### WORK TO COMPLETE
Everything in the data that follows has to be repeated verbatim.

☆ ☆ ☆ ☆ ☆ ☆ ☆

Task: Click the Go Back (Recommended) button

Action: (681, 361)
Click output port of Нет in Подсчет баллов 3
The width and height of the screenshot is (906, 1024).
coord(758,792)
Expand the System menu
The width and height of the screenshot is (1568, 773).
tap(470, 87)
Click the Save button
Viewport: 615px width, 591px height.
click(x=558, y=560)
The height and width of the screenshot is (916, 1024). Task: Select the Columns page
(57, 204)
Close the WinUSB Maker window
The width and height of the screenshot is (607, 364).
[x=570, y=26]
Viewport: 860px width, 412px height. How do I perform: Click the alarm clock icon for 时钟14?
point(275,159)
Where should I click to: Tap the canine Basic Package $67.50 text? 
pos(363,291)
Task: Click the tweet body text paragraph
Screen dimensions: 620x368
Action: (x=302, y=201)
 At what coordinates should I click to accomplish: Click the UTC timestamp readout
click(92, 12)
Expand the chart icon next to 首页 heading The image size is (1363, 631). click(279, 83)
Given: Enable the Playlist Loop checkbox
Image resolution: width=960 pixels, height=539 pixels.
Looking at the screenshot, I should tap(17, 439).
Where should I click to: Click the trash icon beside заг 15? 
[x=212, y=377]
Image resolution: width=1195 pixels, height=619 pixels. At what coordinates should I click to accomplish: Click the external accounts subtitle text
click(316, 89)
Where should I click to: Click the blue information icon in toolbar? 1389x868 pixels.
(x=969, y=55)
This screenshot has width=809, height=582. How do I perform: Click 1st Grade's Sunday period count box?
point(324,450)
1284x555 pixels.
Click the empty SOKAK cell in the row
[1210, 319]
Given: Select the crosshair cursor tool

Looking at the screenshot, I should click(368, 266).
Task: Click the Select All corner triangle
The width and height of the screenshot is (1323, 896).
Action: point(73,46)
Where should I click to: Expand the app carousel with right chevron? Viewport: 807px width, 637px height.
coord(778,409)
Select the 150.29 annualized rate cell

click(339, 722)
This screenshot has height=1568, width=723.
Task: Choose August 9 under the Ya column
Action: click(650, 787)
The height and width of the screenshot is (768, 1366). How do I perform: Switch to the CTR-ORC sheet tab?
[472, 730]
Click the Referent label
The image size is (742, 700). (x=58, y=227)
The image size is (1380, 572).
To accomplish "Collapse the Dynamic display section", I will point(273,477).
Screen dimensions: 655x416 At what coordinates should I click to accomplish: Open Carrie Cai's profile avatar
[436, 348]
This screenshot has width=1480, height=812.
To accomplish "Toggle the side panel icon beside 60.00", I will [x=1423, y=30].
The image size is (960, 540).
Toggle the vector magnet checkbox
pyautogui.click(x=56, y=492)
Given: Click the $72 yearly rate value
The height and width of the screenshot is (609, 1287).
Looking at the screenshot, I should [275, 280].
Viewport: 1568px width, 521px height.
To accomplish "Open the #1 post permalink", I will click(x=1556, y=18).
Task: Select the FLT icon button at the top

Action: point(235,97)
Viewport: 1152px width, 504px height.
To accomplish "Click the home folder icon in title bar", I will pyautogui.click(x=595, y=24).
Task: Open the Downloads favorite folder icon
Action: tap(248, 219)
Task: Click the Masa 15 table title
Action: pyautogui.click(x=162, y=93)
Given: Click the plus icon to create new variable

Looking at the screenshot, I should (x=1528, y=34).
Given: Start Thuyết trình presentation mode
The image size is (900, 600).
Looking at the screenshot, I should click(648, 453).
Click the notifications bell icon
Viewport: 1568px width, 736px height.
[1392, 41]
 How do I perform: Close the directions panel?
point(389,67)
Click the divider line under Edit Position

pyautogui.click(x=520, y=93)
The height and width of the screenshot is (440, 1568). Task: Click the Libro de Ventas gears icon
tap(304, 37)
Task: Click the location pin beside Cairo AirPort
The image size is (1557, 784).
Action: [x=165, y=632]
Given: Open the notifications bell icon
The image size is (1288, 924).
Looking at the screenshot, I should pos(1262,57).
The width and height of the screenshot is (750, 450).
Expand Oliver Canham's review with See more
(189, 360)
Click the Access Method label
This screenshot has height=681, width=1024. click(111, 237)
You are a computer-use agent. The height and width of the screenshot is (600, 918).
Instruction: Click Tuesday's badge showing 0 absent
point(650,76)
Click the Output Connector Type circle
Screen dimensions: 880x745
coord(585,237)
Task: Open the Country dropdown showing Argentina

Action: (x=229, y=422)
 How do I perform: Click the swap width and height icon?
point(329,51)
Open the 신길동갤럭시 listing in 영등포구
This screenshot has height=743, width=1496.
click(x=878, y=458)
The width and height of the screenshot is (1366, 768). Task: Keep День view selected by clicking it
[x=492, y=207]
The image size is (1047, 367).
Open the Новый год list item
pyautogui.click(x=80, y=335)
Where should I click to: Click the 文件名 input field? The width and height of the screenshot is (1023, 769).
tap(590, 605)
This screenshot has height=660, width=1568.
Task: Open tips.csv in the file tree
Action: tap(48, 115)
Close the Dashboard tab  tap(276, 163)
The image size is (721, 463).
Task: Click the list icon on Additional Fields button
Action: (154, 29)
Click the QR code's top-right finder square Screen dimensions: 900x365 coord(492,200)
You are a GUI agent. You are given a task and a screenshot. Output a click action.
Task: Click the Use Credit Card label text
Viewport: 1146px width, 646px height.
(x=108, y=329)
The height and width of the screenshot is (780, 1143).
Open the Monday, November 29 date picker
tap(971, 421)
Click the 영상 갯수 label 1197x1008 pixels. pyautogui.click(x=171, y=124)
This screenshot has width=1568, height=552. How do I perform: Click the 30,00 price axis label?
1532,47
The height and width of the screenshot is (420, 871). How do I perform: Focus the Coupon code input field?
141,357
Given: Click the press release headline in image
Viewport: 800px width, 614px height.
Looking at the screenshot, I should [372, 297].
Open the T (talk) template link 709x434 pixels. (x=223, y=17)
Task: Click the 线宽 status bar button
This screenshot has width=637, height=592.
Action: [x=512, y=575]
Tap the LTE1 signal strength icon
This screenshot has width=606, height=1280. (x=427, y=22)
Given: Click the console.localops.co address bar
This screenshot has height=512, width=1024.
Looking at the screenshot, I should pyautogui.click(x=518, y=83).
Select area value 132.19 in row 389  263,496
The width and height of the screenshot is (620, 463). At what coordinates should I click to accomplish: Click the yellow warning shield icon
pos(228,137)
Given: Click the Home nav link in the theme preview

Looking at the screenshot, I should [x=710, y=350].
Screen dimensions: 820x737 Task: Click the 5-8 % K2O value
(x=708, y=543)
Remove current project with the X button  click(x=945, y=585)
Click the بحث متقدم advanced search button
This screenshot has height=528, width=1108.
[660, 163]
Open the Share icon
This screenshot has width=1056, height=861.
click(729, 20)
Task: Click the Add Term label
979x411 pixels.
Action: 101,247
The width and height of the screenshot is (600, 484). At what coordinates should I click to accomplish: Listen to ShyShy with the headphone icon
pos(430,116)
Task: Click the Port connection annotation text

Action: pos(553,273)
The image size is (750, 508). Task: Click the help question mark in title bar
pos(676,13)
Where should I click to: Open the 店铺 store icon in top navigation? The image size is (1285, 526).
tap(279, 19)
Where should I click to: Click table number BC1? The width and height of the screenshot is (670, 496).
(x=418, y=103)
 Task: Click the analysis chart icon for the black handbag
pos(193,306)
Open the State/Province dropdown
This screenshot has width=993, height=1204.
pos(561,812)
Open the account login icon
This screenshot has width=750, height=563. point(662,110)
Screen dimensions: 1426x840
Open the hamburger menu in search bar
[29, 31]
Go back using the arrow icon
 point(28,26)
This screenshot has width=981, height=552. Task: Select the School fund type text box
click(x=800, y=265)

☆ ☆ ☆ ☆ ☆ ☆ ☆

### RESULT
Task: Click the Go Back (Recommended) button

Action: (681, 361)
Click output port of Нет in Подсчет баллов 3
The width and height of the screenshot is (906, 1024).
coord(758,792)
Expand the System menu
The width and height of the screenshot is (1568, 773).
tap(470, 87)
Click the Save button
Viewport: 615px width, 591px height.
click(x=558, y=560)
The height and width of the screenshot is (916, 1024). Task: Select the Columns page
(57, 204)
Close the WinUSB Maker window
The width and height of the screenshot is (607, 364).
[x=570, y=26]
Viewport: 860px width, 412px height. How do I perform: Click the alarm clock icon for 时钟14?
point(275,159)
Where should I click to: Tap the canine Basic Package $67.50 text? 
pos(363,291)
Task: Click the tweet body text paragraph
Screen dimensions: 620x368
Action: (x=302, y=201)
 At what coordinates should I click to accomplish: Click the UTC timestamp readout
click(92, 12)
Expand the chart icon next to 首页 heading The image size is (1363, 631). click(279, 83)
Given: Enable the Playlist Loop checkbox
Image resolution: width=960 pixels, height=539 pixels.
Looking at the screenshot, I should tap(17, 439).
Where should I click to: Click the trash icon beside заг 15? 
[x=212, y=377]
Image resolution: width=1195 pixels, height=619 pixels. At what coordinates should I click to accomplish: Click the external accounts subtitle text
click(316, 89)
Where should I click to: Click the blue information icon in toolbar? 1389x868 pixels.
(x=969, y=55)
This screenshot has width=809, height=582. How do I perform: Click 1st Grade's Sunday period count box?
point(324,450)
1284x555 pixels.
Click the empty SOKAK cell in the row
[1210, 319]
Given: Select the crosshair cursor tool

Looking at the screenshot, I should click(368, 266).
Task: Click the Select All corner triangle
The width and height of the screenshot is (1323, 896).
Action: point(73,46)
Where should I click to: Expand the app carousel with right chevron? Viewport: 807px width, 637px height.
coord(778,409)
Select the 150.29 annualized rate cell

click(339, 722)
This screenshot has height=1568, width=723.
Task: Choose August 9 under the Ya column
Action: click(650, 787)
The height and width of the screenshot is (768, 1366). How do I perform: Switch to the CTR-ORC sheet tab?
[472, 730]
Click the Referent label
The image size is (742, 700). (x=58, y=227)
The image size is (1380, 572).
To accomplish "Collapse the Dynamic display section", I will point(273,477).
Screen dimensions: 655x416 At what coordinates should I click to accomplish: Open Carrie Cai's profile avatar
[436, 348]
This screenshot has width=1480, height=812.
To accomplish "Toggle the side panel icon beside 60.00", I will [x=1423, y=30].
The image size is (960, 540).
Toggle the vector magnet checkbox
pyautogui.click(x=56, y=492)
Given: Click the $72 yearly rate value
The height and width of the screenshot is (609, 1287).
Looking at the screenshot, I should [275, 280].
Viewport: 1568px width, 521px height.
To accomplish "Open the #1 post permalink", I will click(x=1556, y=18).
Task: Select the FLT icon button at the top

Action: point(235,97)
Viewport: 1152px width, 504px height.
To accomplish "Click the home folder icon in title bar", I will pyautogui.click(x=595, y=24).
Task: Open the Downloads favorite folder icon
Action: tap(248, 219)
Task: Click the Masa 15 table title
Action: pyautogui.click(x=162, y=93)
Given: Click the plus icon to create new variable

Looking at the screenshot, I should (x=1528, y=34).
Given: Start Thuyết trình presentation mode
The image size is (900, 600).
Looking at the screenshot, I should click(648, 453).
Click the notifications bell icon
Viewport: 1568px width, 736px height.
[1392, 41]
 How do I perform: Close the directions panel?
point(389,67)
Click the divider line under Edit Position

pyautogui.click(x=520, y=93)
The height and width of the screenshot is (440, 1568). Task: Click the Libro de Ventas gears icon
tap(304, 37)
Task: Click the location pin beside Cairo AirPort
The image size is (1557, 784).
Action: [x=165, y=632]
Given: Open the notifications bell icon
The image size is (1288, 924).
Looking at the screenshot, I should pos(1262,57).
The width and height of the screenshot is (750, 450).
Expand Oliver Canham's review with See more
(189, 360)
Click the Access Method label
This screenshot has height=681, width=1024. click(111, 237)
You are a computer-use agent. The height and width of the screenshot is (600, 918).
Instruction: Click Tuesday's badge showing 0 absent
point(650,76)
Click the Output Connector Type circle
Screen dimensions: 880x745
coord(585,237)
Task: Open the Country dropdown showing Argentina

Action: (x=229, y=422)
 How do I perform: Click the swap width and height icon?
point(329,51)
Open the 신길동갤럭시 listing in 영등포구
This screenshot has height=743, width=1496.
click(x=878, y=458)
The width and height of the screenshot is (1366, 768). Task: Keep День view selected by clicking it
[x=492, y=207]
The image size is (1047, 367).
Open the Новый год list item
pyautogui.click(x=80, y=335)
Where should I click to: Click the 文件名 input field? The width and height of the screenshot is (1023, 769).
tap(590, 605)
This screenshot has height=660, width=1568.
Task: Open tips.csv in the file tree
Action: tap(48, 115)
Close the Dashboard tab  tap(276, 163)
The image size is (721, 463).
Task: Click the list icon on Additional Fields button
Action: (154, 29)
Click the QR code's top-right finder square Screen dimensions: 900x365 coord(492,200)
You are a GUI agent. You are given a task and a screenshot. Output a click action.
Task: Click the Use Credit Card label text
Viewport: 1146px width, 646px height.
(x=108, y=329)
The height and width of the screenshot is (780, 1143).
Open the Monday, November 29 date picker
tap(971, 421)
Click the 영상 갯수 label 1197x1008 pixels. pyautogui.click(x=171, y=124)
This screenshot has width=1568, height=552. How do I perform: Click the 30,00 price axis label?
1532,47
The height and width of the screenshot is (420, 871). How do I perform: Focus the Coupon code input field?
141,357
Given: Click the press release headline in image
Viewport: 800px width, 614px height.
Looking at the screenshot, I should [372, 297].
Open the T (talk) template link 709x434 pixels. (x=223, y=17)
Task: Click the 线宽 status bar button
This screenshot has width=637, height=592.
Action: [x=512, y=575]
Tap the LTE1 signal strength icon
This screenshot has width=606, height=1280. (x=427, y=22)
Given: Click the console.localops.co address bar
This screenshot has height=512, width=1024.
Looking at the screenshot, I should pyautogui.click(x=518, y=83).
Select area value 132.19 in row 389  263,496
The width and height of the screenshot is (620, 463). At what coordinates should I click to accomplish: Click the yellow warning shield icon
pos(228,137)
Given: Click the Home nav link in the theme preview

Looking at the screenshot, I should [x=710, y=350].
Screen dimensions: 820x737 Task: Click the 5-8 % K2O value
(x=708, y=543)
Remove current project with the X button  click(x=945, y=585)
Click the بحث متقدم advanced search button
This screenshot has height=528, width=1108.
[660, 163]
Open the Share icon
This screenshot has width=1056, height=861.
click(729, 20)
Task: Click the Add Term label
979x411 pixels.
Action: 101,247
The width and height of the screenshot is (600, 484). At what coordinates should I click to accomplish: Listen to ShyShy with the headphone icon
pos(430,116)
Task: Click the Port connection annotation text

Action: pos(553,273)
The image size is (750, 508). Task: Click the help question mark in title bar
pos(676,13)
Where should I click to: Open the 店铺 store icon in top navigation? The image size is (1285, 526).
tap(279, 19)
Where should I click to: Click table number BC1? The width and height of the screenshot is (670, 496).
(x=418, y=103)
 Task: Click the analysis chart icon for the black handbag
pos(193,306)
Open the State/Province dropdown
This screenshot has width=993, height=1204.
pos(561,812)
Open the account login icon
This screenshot has width=750, height=563. point(662,110)
Screen dimensions: 1426x840
Open the hamburger menu in search bar
[29, 31]
Go back using the arrow icon
 point(28,26)
This screenshot has width=981, height=552. Task: Select the School fund type text box
click(x=800, y=265)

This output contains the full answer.